The Finishing Stroke
- First edition
- Author: Ellery Queen
- Language: English
- Series: Ellery Queen mysteries
- Genre: Mystery novel / Whodunnit
- Publisher: Simon & Schuster
- Publication date: 1958
- Publication place: United States
- Media type: Print
- Preceded by: Inspector Queen's Own Case
- Followed by: The Player on the Other Side

= The Finishing Stroke =

1958 novel by Ellery Queen

The Finishing Stroke is a mystery novel by Ellery Queen, published in 1958. Extremely complex and with many baroque touches, it is something of a throwback to the original Ellery Queen novels of the late 1920s and early 1930s, unlike the more realistic mysteries of Queen's later period. It is set in New York state at three different times in the 20th century: early 1905; the Christmas-New Year's holidays of 1929-1930; and midsummer 1957.

==Plot summary==
The story begins in the first week of January 1905, with a brief account of a tragic accident and its bizarre aftermath, including a cover-up.

The action then shifts to the waning days of 1929. Shortly after the publication of his first novel, The Roman Hat Mystery, fledgling author/sleuth Ellery Queen is invited to an elaborate house party that will last through the Twelve Days of Christmas. The party includes a number of people connected to John Sebastian, a wealthy young man whose birth was mentioned in the 1905 section and who is about to come into a large inheritance on his birthday, Jan. 6, 1930.

In the days leading up to Sebastian's birthday, a number of strange little gifts are left anonymously for him, as well as doodles and confusing, ominous notes with Christmas-themed verses. Soon the notes contain outright threats. By the time the party is over, there have been two separate murders in the mansion, but Queen and the police cannot solve either of them, and are lucky even to conclusively identify the victims. The investigation does uncover some facts about the 1905 cover-up, but the murders and the threats remain unexplained at the case goes cold, and it is not even clear if they are connected.

Decades later, in 1957, a now middle-aged Queen unexpectedly acquires the police file on the case, including the original journal he kept during the investigation. Queen, with the improved perspective of years of experience, decides to re-examine the facts from 1930. Though it is too late to prove anything in court, he finally figures out who committed the murders and who left the gifts — and why.

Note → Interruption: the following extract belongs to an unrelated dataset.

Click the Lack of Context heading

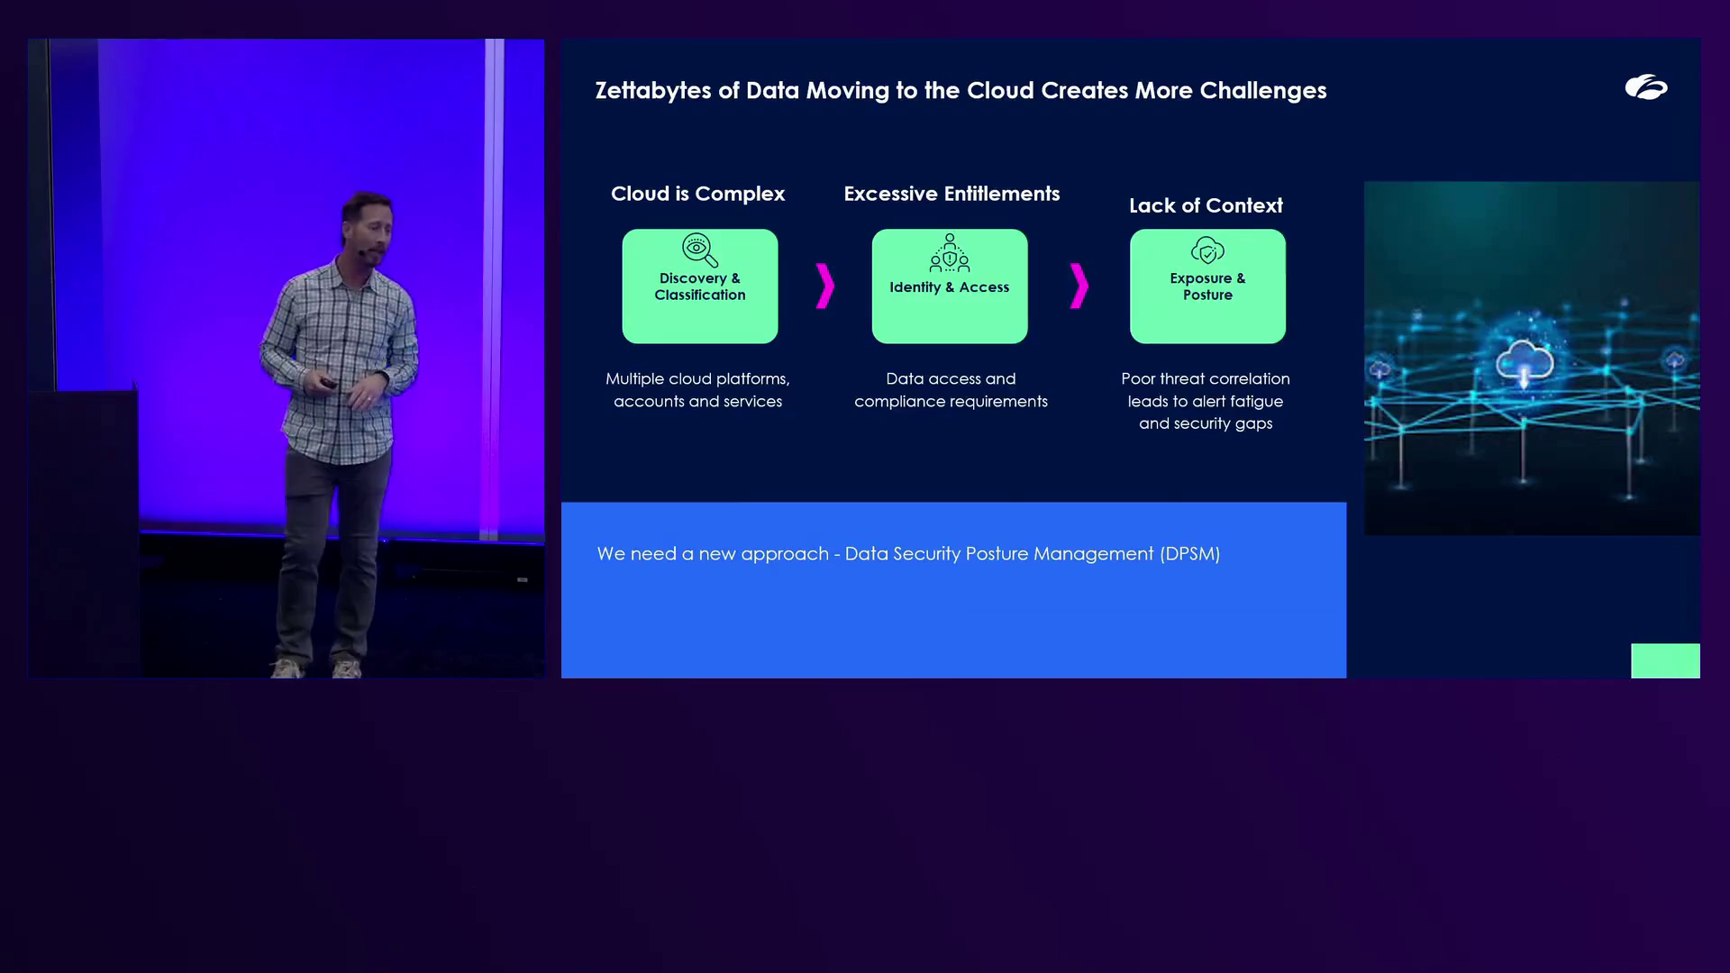click(x=1206, y=205)
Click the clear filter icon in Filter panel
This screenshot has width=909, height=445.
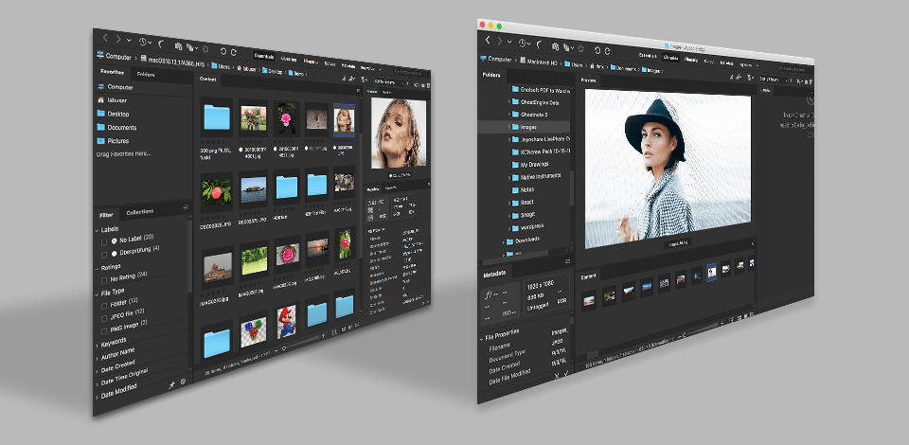click(183, 383)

==Literary significance & criticism==
(See Ellery Queen.) This novel offers very little psychological realism, focusing instead on extremely unusual circumstances and bizarre clues that form an essentially abstract puzzle. As in the early Queen stories, there are many potential suspects and unconventional clues. There are also numerous literary and historical allusions, visual aids and even "in-jokes". For instance, the story says the character Ellery Queen, like the young heir, was born in 1905. This is at odds with accounts in the earliest Queen stories, but Frederic Dannay and Manfred B. Lee, who co-wrote the novels under the "Ellery Queen" pen name, were both born in 1905.

To quote some negative criticism of the novel: "Rhymed threats of murder, accompanied by symbolic objectives, bewilder the guests and annoy the reader. The pervasive vulgarity renders the trick plot even less believable and justifies the contempt of those who dismiss all crime fiction as puerile."